Modeled after the Washington D.C. style metro transit map, jwcons (Jackson) has created this “fantasy” transit map of the Detroit area with an estimated 99 miles of rail and 62 stations.

“Obviously this is pure fantasy in the strongest sense, but I thought it would be fun to think of it as a specific what-if. The closest Detroit ever came to building a subway was during its initial boom in the 1910s and 1920s, which would have given it a roughly Boston or New York-era subway system. (There’s a nice history here if you have JSTOR access.) In this case, though, I decided to imagine a system built at about the same time as cities like Washington, San Francisco and Atlanta in the 1960s and 1970s, perhaps in some alternate universe where one of Detroit’s seven Olympic bids came through and the city built the core lines in preparation. This lets me ignore pre-freeway Detroit and keep more of the Washington Metro style that I’m familiar with. At the same time, it’s a bit of a compromise since I don’t have any 1960s maps of Detroit and I’m not intimately familiar with the city, so the station locations and names reflect the best I had to go on from Google Maps in 2012. Places where there are no houses or businesses often got skipped, even though they may have been thriving in the 1960s and would have warranted a station at that time.”

Read more about this fantasy map from the author HERE

Also see: Detroit Rapid Transit Map 1958

9 thoughts on “Map: Detroit Area Rapid Transit

  1. Southfield is missing. How would kids get to school in that area? I’m assuming all the tiny burbs (Oak Park, Ferndale, Berkeley, Huntington Woods, etc would use the Royal Oak Stop). But leaving Southfield off is big mistake.

  2. In reply to the above complaints: Rapid transit doesn’t have to solve ALL the transportation issues. I’m assuming this system would integrate with existing bus transit. Commuters could get to those destinations by changing the mode of transportation from BRT/RT to Bus.
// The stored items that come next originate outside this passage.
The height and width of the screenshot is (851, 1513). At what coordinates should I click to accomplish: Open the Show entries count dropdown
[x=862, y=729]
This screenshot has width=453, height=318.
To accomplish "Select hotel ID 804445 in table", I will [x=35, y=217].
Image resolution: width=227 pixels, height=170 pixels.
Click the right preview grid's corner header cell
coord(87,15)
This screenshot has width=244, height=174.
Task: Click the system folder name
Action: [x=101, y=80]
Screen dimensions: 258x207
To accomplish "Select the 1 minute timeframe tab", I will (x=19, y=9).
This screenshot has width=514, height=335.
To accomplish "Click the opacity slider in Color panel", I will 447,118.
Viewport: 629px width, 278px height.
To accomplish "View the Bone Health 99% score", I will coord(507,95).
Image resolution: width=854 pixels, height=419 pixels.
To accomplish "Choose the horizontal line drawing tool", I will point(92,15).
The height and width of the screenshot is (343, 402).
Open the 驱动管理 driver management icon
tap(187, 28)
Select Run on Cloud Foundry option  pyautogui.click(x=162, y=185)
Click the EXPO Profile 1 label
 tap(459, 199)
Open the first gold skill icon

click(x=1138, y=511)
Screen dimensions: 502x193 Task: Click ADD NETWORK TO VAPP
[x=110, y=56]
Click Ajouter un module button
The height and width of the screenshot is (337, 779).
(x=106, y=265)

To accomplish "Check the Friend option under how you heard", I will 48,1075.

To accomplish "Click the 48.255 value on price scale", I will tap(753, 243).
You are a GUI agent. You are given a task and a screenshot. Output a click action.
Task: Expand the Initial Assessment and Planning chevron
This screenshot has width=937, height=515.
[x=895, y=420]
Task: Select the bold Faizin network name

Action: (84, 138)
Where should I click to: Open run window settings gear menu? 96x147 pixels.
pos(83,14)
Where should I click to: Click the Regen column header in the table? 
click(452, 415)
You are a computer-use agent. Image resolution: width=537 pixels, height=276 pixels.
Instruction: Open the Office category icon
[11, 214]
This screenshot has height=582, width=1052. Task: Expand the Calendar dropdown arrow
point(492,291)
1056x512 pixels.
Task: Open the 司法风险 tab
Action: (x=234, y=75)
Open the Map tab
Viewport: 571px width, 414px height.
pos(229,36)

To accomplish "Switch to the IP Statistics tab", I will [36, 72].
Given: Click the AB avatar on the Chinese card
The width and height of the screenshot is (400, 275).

That’s how things work in some major cities…

  3. The original author of the map jwcons (Jackson?) wrote that the fantasy was based on “what if” Detroit had gotten one of its Olympic bids and started building a system like this in the 1960s.

    Any system built today or in the future would obviously need to consider many more factors, namely commuter flows to determine if BRT vs. light rail should be utilized in certain corridors.